# VB- Excel - Datumsfunktion



## xvw (6. Oktober 2005)

Hallo!
bin neu hier, und habe leider 0 plan von VB script *ashamed*
sooo
habe vom ausbilder die aufgabe bekommen, ne Anwesenheitsliste zu erstellen, wo die ausbilder mit hilfe von buttons die felder füllen.

Sprich ich habe jetzt eine Tabelle, wo auf der X-Achse 31 spalten für die Tage sind und auf der Y- Achse n Zeilen für die Azubis.


Da Ausbilder ja eher der fauleren Art angehören, bat mich der Ausbilder noch einen "AutoFill" button zu basteln *gröhl*
da meinte ich, er könne einfach überall anwesend eintragen und die datei für jeden monat speicher- fand er nicht lustig...

er meinte natürlich, das Wochenenden automatisch gekennzeichnet werden, sowie auch Feiertage.

Also das erste Problem stellt sich mir,  wenn ich mir den Datumskram angucke. 

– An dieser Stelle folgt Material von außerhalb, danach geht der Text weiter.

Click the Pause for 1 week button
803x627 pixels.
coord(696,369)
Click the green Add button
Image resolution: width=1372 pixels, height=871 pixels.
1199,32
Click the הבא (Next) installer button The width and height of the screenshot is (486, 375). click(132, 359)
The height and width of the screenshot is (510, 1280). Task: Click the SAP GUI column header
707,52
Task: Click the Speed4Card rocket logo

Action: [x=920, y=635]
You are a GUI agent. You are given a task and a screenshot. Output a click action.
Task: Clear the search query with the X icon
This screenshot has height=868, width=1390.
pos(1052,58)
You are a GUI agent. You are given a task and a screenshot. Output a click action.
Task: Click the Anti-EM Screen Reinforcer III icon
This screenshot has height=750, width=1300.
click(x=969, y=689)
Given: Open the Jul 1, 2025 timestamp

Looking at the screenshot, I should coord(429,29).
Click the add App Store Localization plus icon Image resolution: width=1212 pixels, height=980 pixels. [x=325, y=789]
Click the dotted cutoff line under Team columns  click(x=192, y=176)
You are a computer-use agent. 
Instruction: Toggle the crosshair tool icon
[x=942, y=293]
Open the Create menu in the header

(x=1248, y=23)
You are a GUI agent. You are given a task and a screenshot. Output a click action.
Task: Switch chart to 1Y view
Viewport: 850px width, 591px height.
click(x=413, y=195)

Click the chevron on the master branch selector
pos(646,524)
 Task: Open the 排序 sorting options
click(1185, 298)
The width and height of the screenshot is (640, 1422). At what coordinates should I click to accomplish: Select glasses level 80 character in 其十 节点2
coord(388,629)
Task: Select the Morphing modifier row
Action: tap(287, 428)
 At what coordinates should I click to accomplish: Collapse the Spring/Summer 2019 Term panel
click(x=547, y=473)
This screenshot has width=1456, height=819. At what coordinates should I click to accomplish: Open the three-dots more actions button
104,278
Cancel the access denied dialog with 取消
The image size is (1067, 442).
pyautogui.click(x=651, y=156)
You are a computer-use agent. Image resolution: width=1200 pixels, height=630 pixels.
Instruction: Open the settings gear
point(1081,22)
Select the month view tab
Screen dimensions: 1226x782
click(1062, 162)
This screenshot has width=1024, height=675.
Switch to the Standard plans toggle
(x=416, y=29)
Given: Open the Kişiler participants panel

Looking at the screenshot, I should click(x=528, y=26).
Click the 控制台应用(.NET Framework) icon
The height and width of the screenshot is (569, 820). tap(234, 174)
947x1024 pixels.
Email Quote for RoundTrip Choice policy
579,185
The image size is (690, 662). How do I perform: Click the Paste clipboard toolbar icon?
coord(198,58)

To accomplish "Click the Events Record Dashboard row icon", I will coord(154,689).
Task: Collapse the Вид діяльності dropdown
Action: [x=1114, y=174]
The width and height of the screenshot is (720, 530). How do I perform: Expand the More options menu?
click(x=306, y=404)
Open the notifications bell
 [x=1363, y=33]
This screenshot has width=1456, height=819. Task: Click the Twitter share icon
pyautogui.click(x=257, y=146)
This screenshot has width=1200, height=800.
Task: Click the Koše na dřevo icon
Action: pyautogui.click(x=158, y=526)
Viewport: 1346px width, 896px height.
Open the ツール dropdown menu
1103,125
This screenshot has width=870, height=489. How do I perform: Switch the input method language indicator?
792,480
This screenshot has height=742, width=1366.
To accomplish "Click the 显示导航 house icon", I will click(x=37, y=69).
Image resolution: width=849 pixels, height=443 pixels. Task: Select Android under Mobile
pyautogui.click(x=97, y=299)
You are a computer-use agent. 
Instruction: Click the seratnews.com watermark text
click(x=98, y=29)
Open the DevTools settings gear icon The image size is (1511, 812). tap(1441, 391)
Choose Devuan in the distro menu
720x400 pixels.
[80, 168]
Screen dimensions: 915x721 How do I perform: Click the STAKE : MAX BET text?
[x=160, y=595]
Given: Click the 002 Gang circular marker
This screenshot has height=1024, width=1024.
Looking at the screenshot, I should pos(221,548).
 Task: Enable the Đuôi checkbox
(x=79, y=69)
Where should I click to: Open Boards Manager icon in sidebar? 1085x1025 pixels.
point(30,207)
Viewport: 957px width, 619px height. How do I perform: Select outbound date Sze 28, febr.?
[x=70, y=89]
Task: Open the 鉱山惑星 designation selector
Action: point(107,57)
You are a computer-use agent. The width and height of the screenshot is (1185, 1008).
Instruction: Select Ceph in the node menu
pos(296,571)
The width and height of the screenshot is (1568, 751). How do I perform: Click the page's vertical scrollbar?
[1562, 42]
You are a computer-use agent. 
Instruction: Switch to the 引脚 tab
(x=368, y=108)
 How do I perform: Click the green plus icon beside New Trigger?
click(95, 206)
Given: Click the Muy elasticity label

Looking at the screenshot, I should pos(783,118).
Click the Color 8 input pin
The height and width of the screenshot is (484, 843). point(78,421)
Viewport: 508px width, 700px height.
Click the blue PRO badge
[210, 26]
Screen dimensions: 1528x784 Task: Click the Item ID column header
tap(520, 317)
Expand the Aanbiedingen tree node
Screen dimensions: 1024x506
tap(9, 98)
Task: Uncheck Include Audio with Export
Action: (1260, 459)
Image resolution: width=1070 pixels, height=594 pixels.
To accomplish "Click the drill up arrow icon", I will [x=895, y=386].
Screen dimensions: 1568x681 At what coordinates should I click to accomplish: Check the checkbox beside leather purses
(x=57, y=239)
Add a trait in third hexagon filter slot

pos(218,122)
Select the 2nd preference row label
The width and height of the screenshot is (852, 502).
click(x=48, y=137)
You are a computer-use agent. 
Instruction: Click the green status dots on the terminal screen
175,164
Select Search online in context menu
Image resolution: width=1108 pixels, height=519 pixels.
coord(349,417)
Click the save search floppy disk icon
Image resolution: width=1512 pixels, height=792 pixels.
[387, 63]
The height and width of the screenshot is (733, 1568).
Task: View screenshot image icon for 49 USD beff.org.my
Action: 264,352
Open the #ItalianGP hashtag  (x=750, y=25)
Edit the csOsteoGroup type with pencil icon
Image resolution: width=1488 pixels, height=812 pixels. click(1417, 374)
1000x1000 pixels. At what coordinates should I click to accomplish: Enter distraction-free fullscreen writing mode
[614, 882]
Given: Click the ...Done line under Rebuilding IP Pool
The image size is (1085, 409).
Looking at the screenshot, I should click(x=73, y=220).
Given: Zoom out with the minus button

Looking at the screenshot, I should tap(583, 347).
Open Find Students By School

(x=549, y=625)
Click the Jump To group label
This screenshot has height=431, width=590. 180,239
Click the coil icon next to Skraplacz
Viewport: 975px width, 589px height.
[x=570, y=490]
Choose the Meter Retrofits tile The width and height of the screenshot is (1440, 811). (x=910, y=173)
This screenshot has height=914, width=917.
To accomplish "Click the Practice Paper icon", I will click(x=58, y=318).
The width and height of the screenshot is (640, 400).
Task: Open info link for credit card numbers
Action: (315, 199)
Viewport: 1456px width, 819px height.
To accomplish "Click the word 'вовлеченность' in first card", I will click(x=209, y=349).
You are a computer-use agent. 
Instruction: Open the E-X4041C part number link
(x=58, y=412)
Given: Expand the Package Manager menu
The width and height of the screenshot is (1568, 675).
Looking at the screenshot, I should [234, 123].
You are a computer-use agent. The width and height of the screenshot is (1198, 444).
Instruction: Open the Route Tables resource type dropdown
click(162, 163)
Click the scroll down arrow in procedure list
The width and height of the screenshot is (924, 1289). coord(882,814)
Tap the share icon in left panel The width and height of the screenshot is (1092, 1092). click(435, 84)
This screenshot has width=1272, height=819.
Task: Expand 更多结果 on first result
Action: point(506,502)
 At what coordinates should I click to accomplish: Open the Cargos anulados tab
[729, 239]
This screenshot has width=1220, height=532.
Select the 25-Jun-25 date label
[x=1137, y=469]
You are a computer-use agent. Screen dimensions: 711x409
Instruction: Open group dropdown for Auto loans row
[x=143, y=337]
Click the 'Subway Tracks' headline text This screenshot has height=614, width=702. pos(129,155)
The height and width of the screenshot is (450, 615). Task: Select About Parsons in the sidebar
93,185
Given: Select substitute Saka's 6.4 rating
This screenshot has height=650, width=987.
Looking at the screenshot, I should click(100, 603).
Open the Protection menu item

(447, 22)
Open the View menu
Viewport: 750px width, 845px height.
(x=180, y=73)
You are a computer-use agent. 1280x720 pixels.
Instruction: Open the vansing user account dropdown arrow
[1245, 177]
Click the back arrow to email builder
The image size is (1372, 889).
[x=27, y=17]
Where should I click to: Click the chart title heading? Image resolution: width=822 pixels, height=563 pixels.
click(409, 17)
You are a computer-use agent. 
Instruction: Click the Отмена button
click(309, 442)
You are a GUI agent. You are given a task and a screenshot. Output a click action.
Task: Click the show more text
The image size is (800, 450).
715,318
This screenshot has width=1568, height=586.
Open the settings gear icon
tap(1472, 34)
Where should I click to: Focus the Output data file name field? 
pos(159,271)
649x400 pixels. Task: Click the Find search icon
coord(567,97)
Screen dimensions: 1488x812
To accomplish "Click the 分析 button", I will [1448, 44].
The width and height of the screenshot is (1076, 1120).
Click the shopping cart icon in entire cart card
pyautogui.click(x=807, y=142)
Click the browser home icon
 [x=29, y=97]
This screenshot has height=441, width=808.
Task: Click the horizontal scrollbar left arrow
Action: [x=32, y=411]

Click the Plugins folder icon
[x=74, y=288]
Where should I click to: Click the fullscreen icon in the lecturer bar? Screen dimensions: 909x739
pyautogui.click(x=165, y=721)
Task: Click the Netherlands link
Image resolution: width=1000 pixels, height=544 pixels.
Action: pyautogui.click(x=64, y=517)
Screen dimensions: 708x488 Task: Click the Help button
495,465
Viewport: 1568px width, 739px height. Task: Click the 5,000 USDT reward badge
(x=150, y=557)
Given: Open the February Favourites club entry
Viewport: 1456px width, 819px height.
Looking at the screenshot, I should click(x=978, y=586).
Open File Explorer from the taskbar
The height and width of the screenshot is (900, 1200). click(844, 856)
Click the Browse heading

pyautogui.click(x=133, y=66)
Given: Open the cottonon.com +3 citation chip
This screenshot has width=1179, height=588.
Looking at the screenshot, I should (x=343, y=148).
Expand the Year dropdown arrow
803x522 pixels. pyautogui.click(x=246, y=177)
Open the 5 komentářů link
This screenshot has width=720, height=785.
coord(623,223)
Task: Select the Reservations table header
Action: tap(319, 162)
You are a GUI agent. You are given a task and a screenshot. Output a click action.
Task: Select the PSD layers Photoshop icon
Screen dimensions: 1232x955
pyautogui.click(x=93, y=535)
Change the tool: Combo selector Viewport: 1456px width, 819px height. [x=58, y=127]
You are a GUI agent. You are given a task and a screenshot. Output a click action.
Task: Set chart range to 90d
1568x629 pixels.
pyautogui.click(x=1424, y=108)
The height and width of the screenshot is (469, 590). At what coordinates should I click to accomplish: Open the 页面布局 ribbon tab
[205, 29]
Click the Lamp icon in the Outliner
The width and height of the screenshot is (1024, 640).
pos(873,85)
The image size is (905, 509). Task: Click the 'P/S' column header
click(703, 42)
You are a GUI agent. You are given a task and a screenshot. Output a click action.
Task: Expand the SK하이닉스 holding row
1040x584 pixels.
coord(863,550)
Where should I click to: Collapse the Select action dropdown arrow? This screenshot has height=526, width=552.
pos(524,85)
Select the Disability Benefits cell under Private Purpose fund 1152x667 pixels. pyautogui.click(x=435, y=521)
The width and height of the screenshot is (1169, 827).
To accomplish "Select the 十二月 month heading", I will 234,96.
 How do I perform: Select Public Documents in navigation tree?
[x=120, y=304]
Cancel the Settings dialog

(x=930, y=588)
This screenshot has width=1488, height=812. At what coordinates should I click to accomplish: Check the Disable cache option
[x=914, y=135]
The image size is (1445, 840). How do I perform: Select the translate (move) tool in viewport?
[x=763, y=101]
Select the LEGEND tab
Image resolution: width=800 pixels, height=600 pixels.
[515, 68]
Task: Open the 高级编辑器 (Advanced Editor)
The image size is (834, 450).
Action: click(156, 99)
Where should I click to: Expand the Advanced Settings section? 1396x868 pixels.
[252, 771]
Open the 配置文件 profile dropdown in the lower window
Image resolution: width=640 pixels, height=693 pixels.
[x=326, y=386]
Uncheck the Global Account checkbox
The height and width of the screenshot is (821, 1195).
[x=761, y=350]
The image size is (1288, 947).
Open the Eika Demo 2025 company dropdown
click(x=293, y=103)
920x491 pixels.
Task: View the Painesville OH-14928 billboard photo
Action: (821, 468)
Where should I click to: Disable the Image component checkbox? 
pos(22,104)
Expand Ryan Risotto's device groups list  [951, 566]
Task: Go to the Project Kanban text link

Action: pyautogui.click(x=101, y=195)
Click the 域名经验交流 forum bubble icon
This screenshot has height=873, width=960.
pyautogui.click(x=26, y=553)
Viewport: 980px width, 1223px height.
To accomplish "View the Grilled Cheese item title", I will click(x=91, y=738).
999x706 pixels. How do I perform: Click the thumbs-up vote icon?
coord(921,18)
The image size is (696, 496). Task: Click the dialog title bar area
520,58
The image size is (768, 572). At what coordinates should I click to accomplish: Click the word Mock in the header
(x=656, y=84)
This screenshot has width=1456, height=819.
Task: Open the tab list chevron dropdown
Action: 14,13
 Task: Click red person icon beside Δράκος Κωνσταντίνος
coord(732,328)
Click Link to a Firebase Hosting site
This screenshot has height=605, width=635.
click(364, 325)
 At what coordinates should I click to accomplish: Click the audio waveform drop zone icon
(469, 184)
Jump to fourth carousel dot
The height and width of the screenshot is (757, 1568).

Das zweite ist darin, dass die Zeilen in der Anzahl variieren ( mehrere Ausbildungsbereiche - mehrere ausbilder )...
und ich daher nicht weiss wie ich die komplette spalte dann fülle.



Wenns sowas schonmal gab, bitte ich euch einfach den link runterzustellen, habs echt gesucht aber net gefunden

Wenn ihr mir so helfen könnt wäre das echt super


MfG

xVw


----------